* [GIVEN TEXT]:
------
809 Podiatric Senior Clinical Rotations (7)
Students will rotate in afternoon clinic sessions through the Barry University Foot and Ankle Centers and affiliated institutions. Students will be responsible for case presentations and case management involving general medical as well as podiatric disorders. Prerequisites: all first, second, and third year courses.

813 Risk Management (1)
This course addresses both the medical and legal aspects of Podiatric Medicine. Appropriate charting, record keeping, documentation of patient progress, and complications are discussed. Patient/physician relationships are reinforced with malpractice principles, ethics, and medical jurisprudence. Prerequisites: all first- and second-year courses.

815 Orthopedic Seminar (1)
Via clinical presentations, students will review and apply principles of orthopedics and biomechanics presented during the first three years of training. Prerequisites: all first, second, and third year courses.
------
* [Extracted records]:
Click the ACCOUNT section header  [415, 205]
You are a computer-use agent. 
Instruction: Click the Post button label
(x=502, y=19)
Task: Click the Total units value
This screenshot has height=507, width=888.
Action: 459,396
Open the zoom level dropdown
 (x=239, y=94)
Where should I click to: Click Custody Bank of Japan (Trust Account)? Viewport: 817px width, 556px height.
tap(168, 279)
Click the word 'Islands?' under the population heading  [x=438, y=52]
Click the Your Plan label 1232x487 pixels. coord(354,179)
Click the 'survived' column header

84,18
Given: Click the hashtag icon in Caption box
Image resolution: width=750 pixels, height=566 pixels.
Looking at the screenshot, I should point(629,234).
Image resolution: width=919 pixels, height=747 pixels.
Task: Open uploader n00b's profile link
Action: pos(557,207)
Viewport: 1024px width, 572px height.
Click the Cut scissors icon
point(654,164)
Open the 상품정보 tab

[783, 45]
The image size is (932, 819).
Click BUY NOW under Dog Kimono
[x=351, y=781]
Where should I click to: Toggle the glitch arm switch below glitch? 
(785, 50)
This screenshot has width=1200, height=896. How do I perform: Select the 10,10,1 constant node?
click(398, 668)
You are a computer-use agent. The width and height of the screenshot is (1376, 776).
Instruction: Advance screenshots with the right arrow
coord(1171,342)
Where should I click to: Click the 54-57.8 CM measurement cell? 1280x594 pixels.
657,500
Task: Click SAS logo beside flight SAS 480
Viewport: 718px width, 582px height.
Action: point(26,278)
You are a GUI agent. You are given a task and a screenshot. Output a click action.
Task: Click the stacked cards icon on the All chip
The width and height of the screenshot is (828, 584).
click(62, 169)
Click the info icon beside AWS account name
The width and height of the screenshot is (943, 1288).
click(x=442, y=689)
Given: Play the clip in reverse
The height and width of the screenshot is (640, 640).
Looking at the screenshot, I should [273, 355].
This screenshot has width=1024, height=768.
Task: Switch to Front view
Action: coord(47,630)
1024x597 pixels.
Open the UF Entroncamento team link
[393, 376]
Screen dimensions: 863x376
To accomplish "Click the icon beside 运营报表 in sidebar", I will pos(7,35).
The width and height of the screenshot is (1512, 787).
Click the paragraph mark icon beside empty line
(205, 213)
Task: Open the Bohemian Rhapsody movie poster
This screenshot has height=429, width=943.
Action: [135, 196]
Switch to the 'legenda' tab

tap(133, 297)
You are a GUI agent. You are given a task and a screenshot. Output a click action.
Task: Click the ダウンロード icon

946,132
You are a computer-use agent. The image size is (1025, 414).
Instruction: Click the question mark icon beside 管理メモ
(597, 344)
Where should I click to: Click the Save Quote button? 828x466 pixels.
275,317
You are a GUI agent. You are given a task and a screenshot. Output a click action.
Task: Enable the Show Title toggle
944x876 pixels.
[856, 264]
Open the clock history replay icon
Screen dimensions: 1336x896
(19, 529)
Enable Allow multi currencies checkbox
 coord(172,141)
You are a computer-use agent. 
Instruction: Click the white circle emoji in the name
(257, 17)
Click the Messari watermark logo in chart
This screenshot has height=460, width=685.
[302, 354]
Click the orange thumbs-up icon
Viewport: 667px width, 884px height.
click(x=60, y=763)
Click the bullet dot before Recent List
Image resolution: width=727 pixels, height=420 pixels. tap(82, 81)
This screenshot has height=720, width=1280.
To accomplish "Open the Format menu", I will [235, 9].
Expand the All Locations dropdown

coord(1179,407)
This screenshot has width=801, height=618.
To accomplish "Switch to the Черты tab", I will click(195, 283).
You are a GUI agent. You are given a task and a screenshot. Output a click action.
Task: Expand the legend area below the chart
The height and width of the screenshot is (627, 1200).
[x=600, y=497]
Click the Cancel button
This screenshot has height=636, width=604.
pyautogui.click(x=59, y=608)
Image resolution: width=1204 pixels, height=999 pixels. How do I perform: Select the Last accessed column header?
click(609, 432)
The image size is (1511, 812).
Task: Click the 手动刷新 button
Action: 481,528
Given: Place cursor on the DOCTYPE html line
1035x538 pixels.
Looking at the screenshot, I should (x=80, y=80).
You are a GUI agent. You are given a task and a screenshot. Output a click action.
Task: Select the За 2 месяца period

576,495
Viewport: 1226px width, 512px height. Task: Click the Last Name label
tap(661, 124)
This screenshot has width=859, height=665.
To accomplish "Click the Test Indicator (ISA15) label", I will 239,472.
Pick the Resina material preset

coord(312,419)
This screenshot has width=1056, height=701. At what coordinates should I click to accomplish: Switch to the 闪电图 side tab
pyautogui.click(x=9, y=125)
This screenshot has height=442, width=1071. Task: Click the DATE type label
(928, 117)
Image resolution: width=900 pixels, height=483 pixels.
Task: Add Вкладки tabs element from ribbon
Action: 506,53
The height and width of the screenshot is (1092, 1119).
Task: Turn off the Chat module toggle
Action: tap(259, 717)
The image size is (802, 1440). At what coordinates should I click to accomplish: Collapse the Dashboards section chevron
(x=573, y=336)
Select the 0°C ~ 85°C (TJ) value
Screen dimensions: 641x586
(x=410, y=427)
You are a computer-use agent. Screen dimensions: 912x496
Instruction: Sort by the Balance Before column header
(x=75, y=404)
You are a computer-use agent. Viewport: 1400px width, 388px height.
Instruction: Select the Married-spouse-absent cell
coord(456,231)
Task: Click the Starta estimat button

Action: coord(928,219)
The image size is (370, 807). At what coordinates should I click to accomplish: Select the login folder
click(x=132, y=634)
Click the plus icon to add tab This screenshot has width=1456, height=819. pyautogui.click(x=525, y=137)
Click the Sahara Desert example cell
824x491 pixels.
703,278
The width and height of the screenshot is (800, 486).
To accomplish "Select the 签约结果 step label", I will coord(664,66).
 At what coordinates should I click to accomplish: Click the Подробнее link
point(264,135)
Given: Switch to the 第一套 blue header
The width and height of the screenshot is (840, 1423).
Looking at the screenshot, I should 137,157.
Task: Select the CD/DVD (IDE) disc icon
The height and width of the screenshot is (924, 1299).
------
* [WHAT THE TASK REQUIRES]:
From the podiatry course listing, please extract the passage that begins at the words "813 Risk Management" and stops after "and second-year courses.", copying it word for word.

* [WRITTEN SOLUTION]:
813 Risk Management (1)
This course addresses both the medical and legal aspects of Podiatric Medicine. Appropriate charting, record keeping, documentation of patient progress, and complications are discussed. Patient/physician relationships are reinforced with malpractice principles, ethics, and medical jurisprudence. Prerequisites: all first- and second-year courses.